The ledger of mathis corporation contains : The ledger of Mathis Corporation contains the following accounts: Common Stock, Preferred Stock, Treasury Stock-Common, Paid-in Capital in Excess of Par Value-Preferred Stock, Paid-in Capital in Excess of Stated Value-Common Stock, Paid-in Capital fr..
Which investment has the greatest relative risk : Which investment has the greatest relative risk?
What is the risk free rate return : Corporation stock has beta coefficient equal to 1.8 and are quirked rate return equal to 16 percent if the expected return on the market is 10 percent what is the risk free rate return?
What is the expected return of the stock portfolio amount : Currently the risk free return is 3 present and expected market of return 10 present what is the expected return of the following there stock portfolio Amount invested rat 400,000 ............... 1.5 500,000 ............... 2.0 100,000 ................
Prepare the stockholders equity section including disclosure : Prepare the stockholders' equity section, including disclosure of all relevant data.
What will the accumulated depreciation be at the end of year : Bernie's Beverages purchased some fixed assets classified as 5-year property for MACRS. The assets cost $30,000. What will the accumulated depreciation be at the end of year three? MACRS 5-year property
How many shares of common stock are outstanding : From a review of the stockholders' equity section, as chief accountant, write a memo to the president of the company answering the following questions.

Reviews

Write a Review

Finance Basics Questions & Answers

  Income statement report ebitda 75 million amp 18 million

income statement report ebitda 7.5 million amp 1.8 million of net income. interest expense 2 million and 40 corp tax.

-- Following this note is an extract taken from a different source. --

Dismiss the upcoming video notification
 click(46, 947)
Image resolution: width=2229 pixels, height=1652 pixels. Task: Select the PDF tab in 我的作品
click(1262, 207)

  Forward rate agreements fra

Which of these is the MOST accurate statement about Forward Rate Agreements 'FRA' a. Forward rate agreements are used to manage currency exchange risk b. Forward rate agreements can be used by corporations planning to borrow in the future to protect..

  How much will you pay for the company stock today

If you require a return of 9 percent on your investment, how much will you pay for the company's stock today?

  Briefly discuss the methods available for a firm to

briefly discuss the methods available for a firm to repurchase its shares and explain why you might expect the stock

  Important information of present value of growing perpetuity

What is present value of a growing perpetuity which makes payment of $100 in the first year, which thereafter grows at 3% per year? Has a discount rate of 7%

  Determine price of stock

Gary Wells Corporation consider to issue perpetual preferred stock with an annual dividend of $6.50 per share. If the required return on this preferred stock is 6.5 percent,

  The total growth rate

If a firm's earnings grow from $1 to $2 over a ten year period, the total growth rate would be 100%, but the annual growth rate would be less than 10%.  True or False?  Please explain, and you must show your calculations

  Capm-required rate of return of portfolio

A money manager is holding the following portfolio: What would be the portfolio's required rate of return following this change?

  How rulings by the courts and regulators have made

Explain how rulings by the courts and regulators have made the markets served by both commercial and investment banks more competitive.

  Your company had 10 million in sales last year its cost of

your company had 10 million in sales last year. its cost of goods sold was 7 million and its average inventory balance

  What is the 1-year forward rate three years from today

The 4-year spot rate is 9.45%, and the 3-year spot rate is 9.85%. What is the 1-year forward rate three years from today? A. 8.258% B. 9.850% C. 11.059%

  Find the amount of the final sinking fund deposit

The total annual payments will be level at $3,300 until a final smaller annual payment suffices to pay off the loan. Find the amount of the final sinking fund deposit.

Free Assignment Quote

Assured A++ Grade

Get guaranteed satisfaction & time on delivery in every assignment order you paid with us! We ensure premium quality solution document along with free turntin report!